The United Nations World Food Program on Thursday (06/06) received nearly $700,000 from Japan to support the organization’s school meals program and broader efforts to tackle food insecurity in Papua.
Under the WFP’s school meals program, nutritious foods are sourced from local smallholder farmers in Indonesia to use as the main ingredients in meals served in schools, a WFP press release said.
“WFP is very grateful for this important assistance from Japan, which will help us provide healthy and nutritious school meals to students in 11 Papua elementary schools,” Coco Ushiyama, WFP’s Indonesia representative and country director, said in the release.
“It will also enhance our collective work to improve food and nutrition security among schools, smallholder farmers and poor rural communities.”

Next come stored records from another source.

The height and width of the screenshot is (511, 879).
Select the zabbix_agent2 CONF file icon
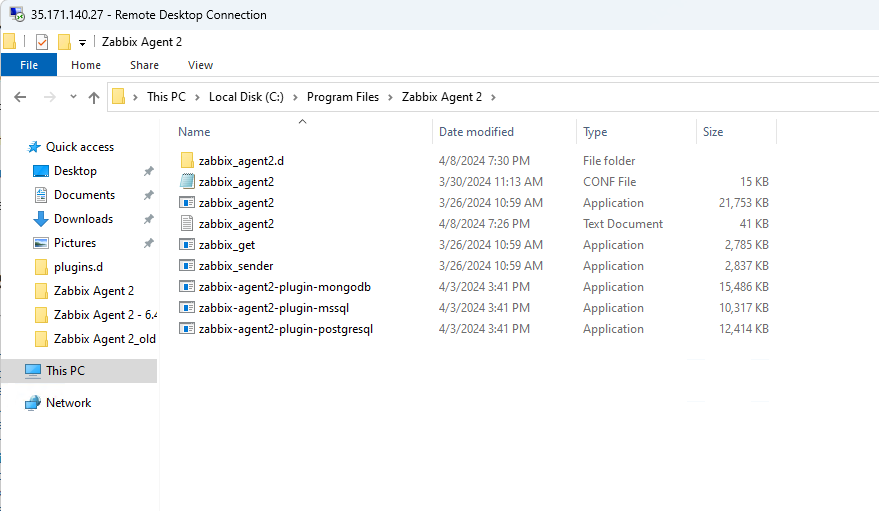pos(187,182)
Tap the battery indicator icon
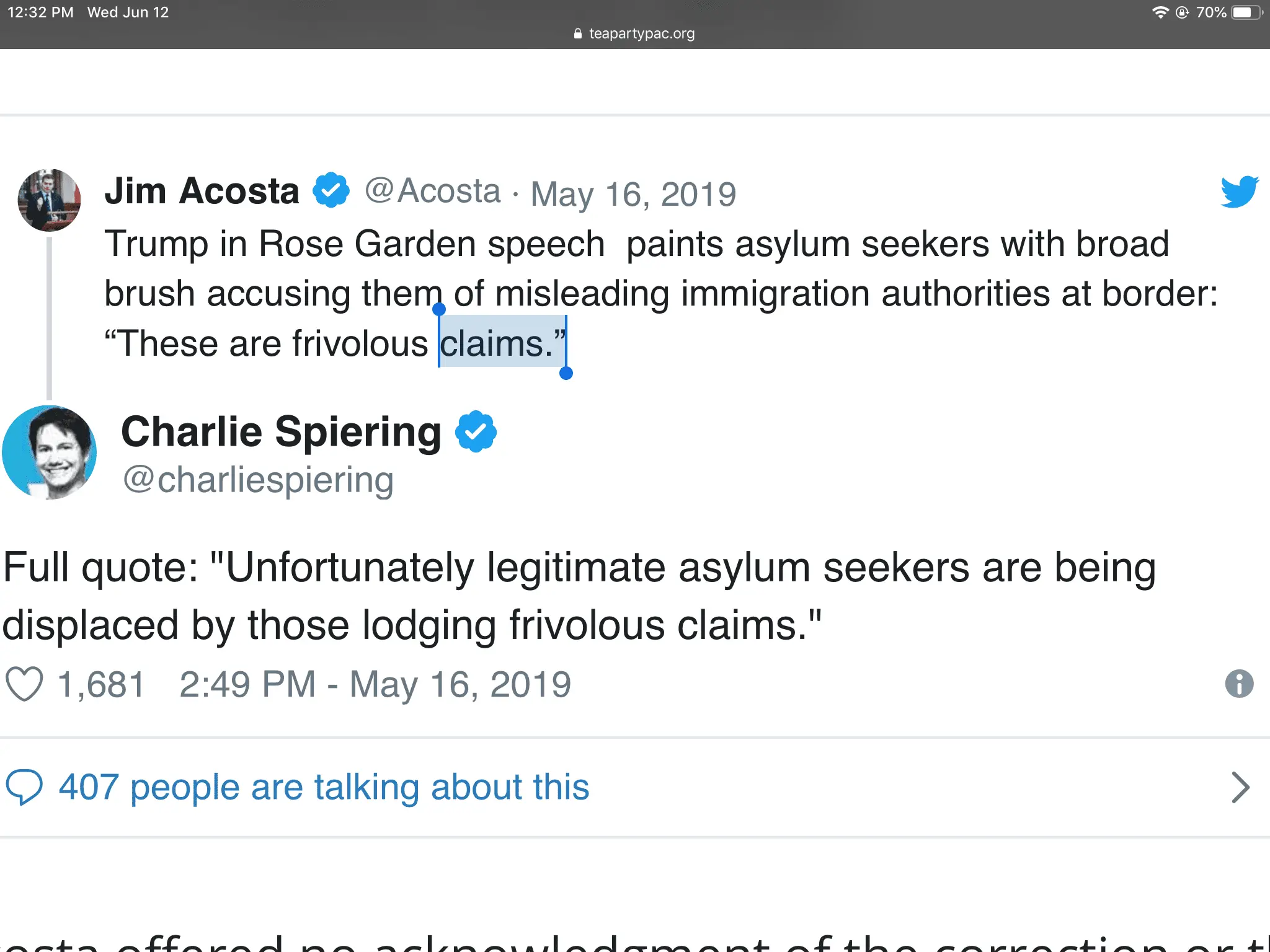The width and height of the screenshot is (1270, 952). [1246, 12]

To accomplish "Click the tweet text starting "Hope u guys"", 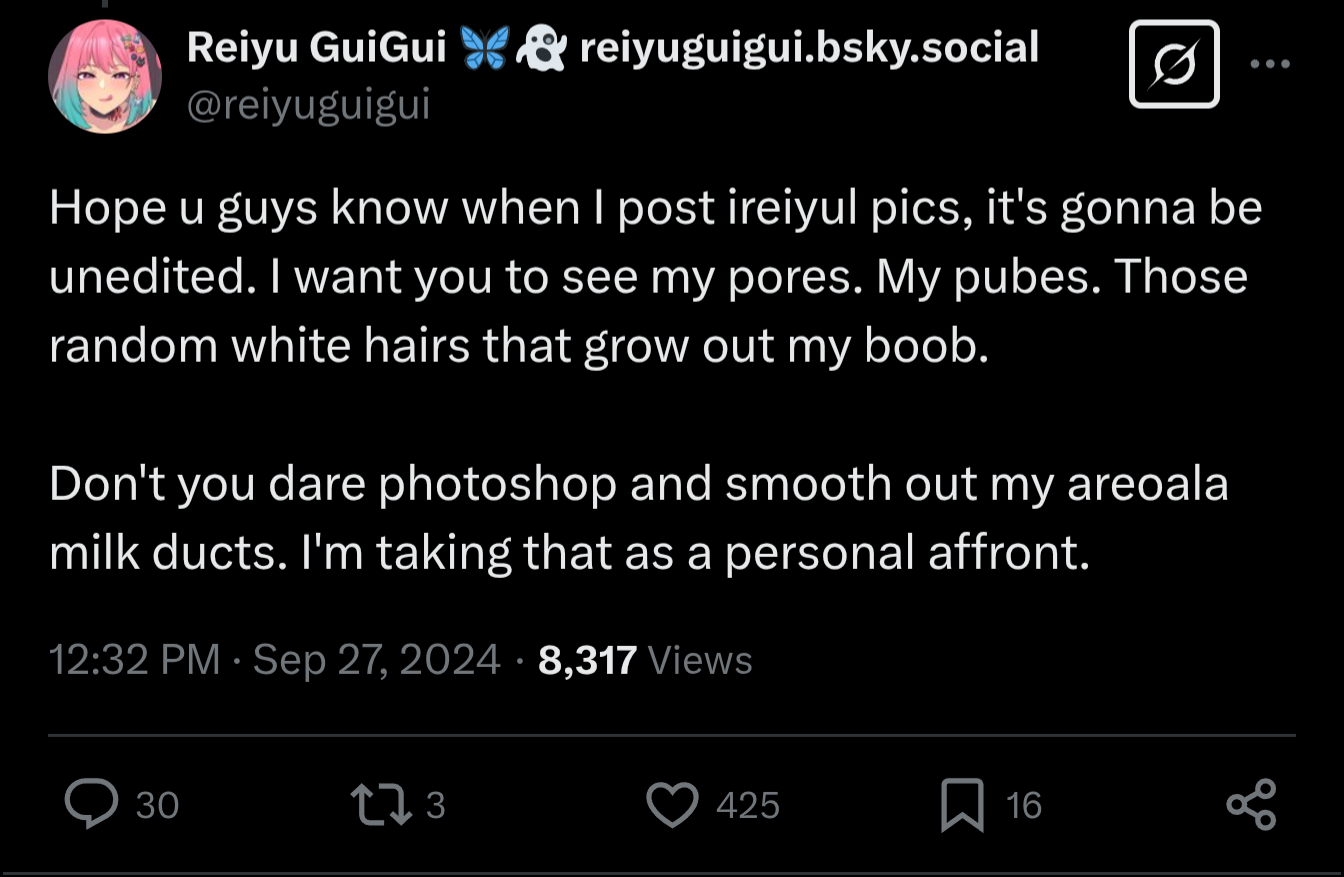I will 655,276.
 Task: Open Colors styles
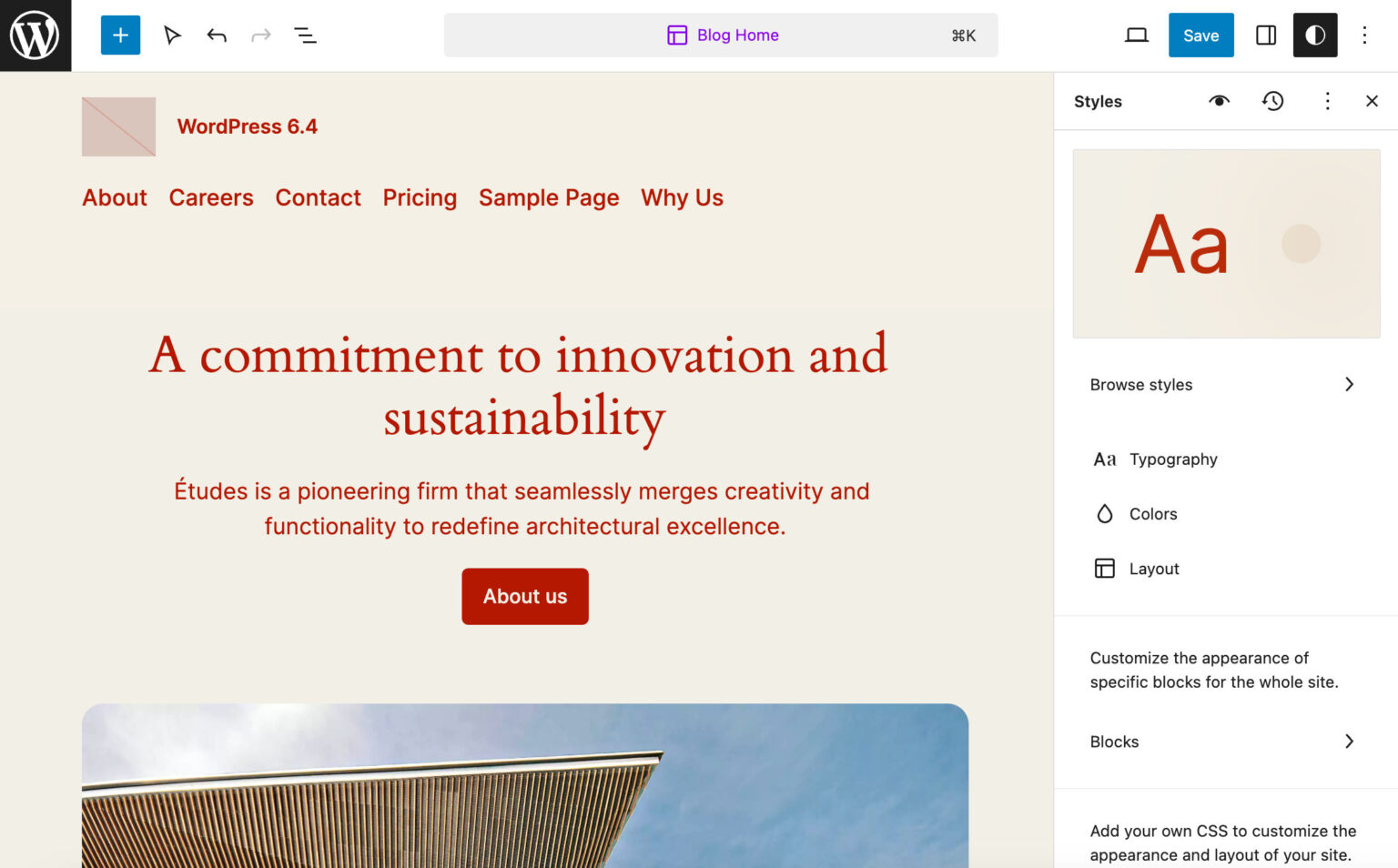[x=1154, y=513]
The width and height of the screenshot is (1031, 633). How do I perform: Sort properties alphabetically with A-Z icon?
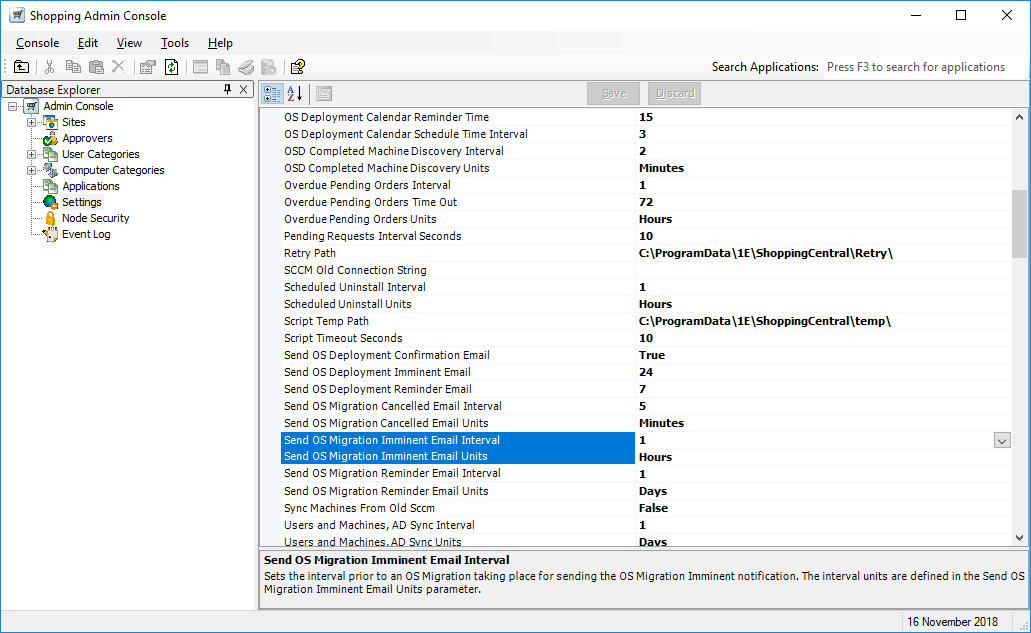(x=295, y=94)
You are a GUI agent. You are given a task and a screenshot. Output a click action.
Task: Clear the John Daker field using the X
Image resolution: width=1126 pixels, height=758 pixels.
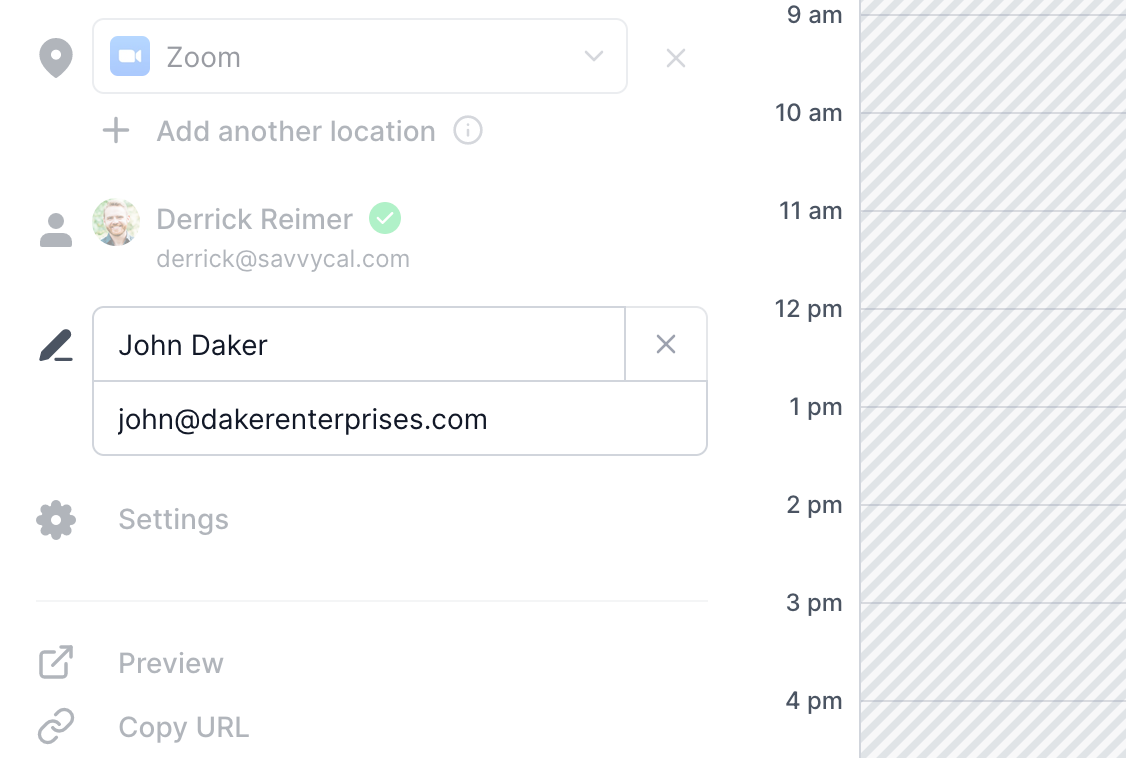(x=665, y=344)
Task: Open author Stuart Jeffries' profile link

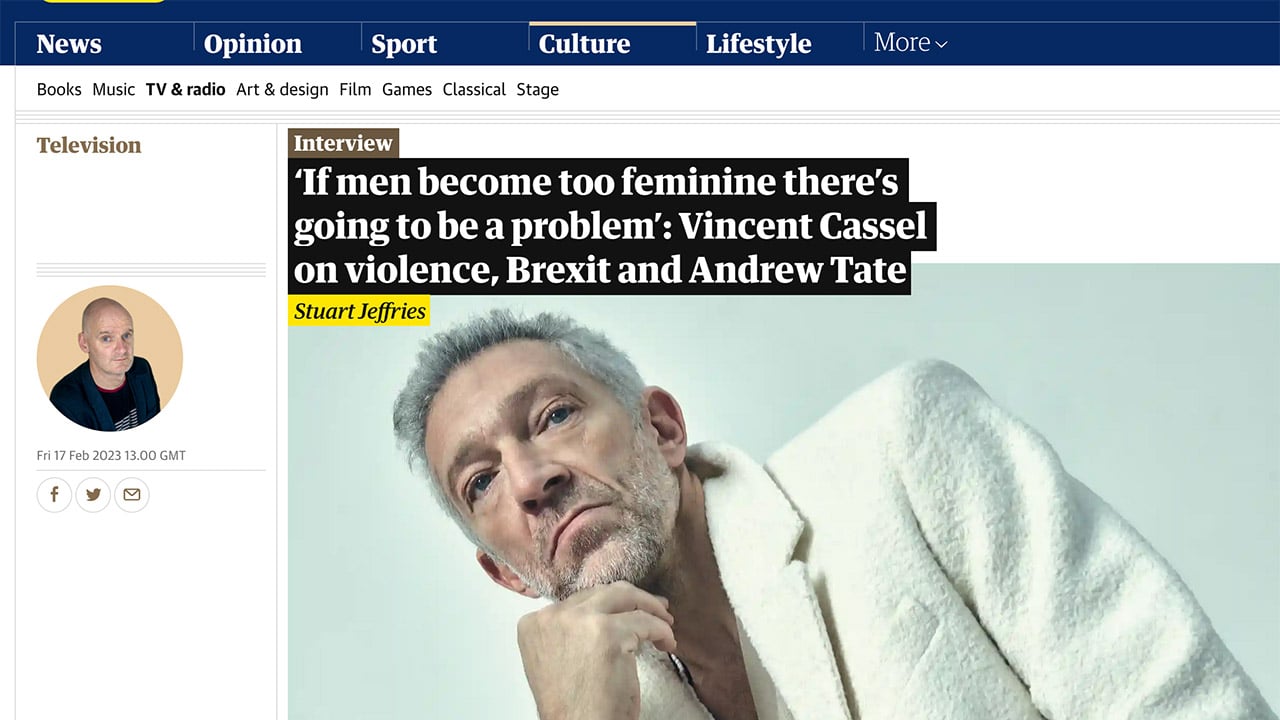Action: tap(360, 311)
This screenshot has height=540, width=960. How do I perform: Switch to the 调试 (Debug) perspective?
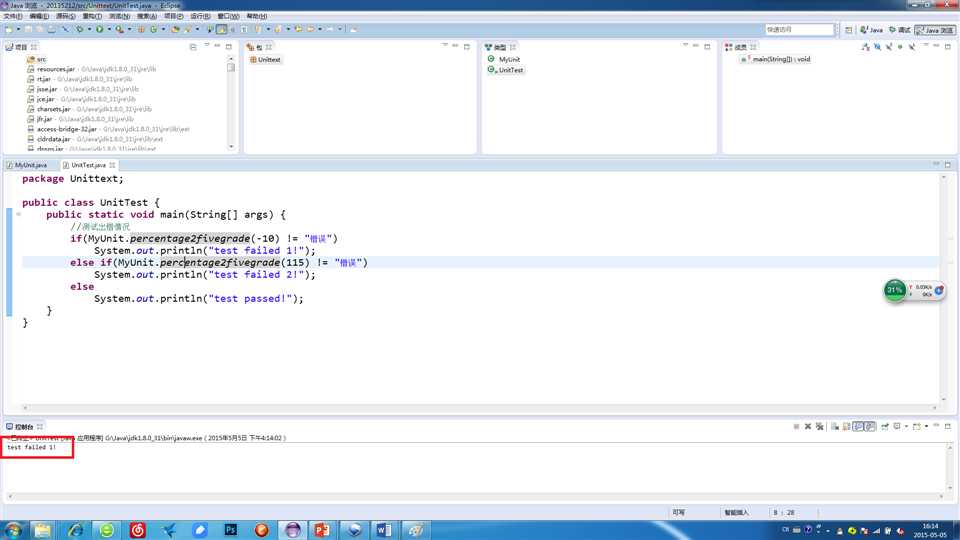pos(899,30)
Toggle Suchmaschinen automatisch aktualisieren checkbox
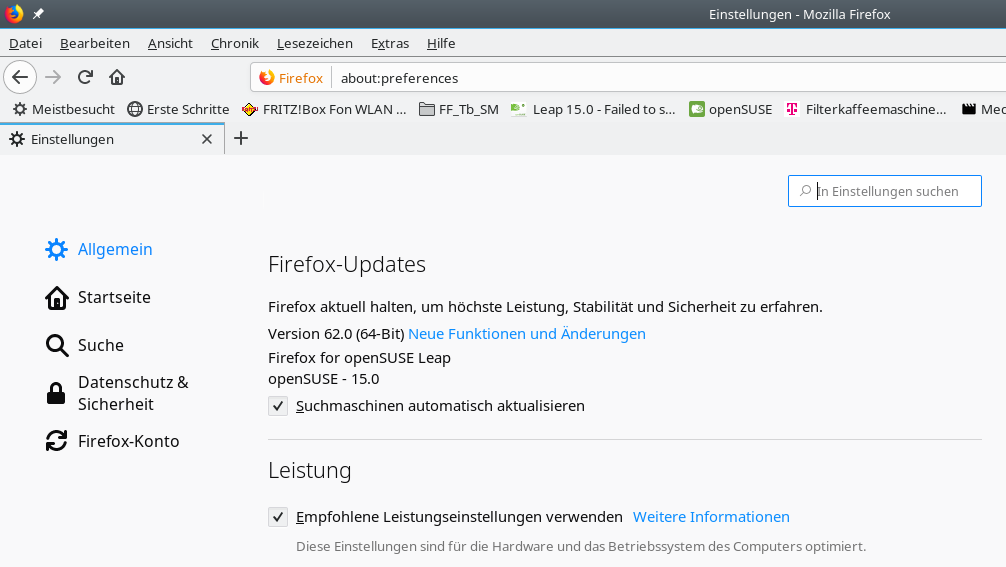Image resolution: width=1006 pixels, height=567 pixels. [278, 406]
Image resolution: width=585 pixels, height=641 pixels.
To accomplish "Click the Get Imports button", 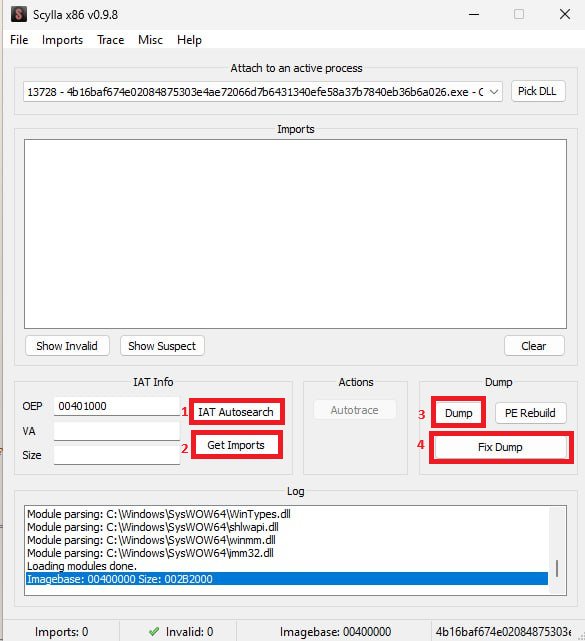I will 236,445.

Two years ago, WFP phased out its traditional program providing nutritious biscuits as snacks to schoolchildren. This new model has been successfully piloted in East Nusa Tenggara province. The effort to bring smallholder farmers’ associations into the food supply chain for school meals has created production incentives and new income-generating opportunities, the statement said.
“School meal programs are important in promoting health and nutrition as well as education,” said Yoshinori Katori, the Japanese ambassador to Indonesia.
Typically, school meal programs help increase attendance, attention spans, and the overall health and well-being of schoolchildren, while teachers, parents and cooks learn important facts on nutrition and how to maintain a healthy diet, the WFP statement said. The program’s inclusion of many members of the community has a multiplier effect that leads to a more nutritious and balanced diet throughout the population, it added.
In addition to the school meals program, WFP said it is supporting the government’s push for food and nutrition security for all through several other initiatives, particularly in light of the archipelago’s vulnerability to natural disasters.
These include upgrading food and nutrition security monitoring and analysis tools, improvements in food diversification and supply chain management, and an expansion of public-private partnerships.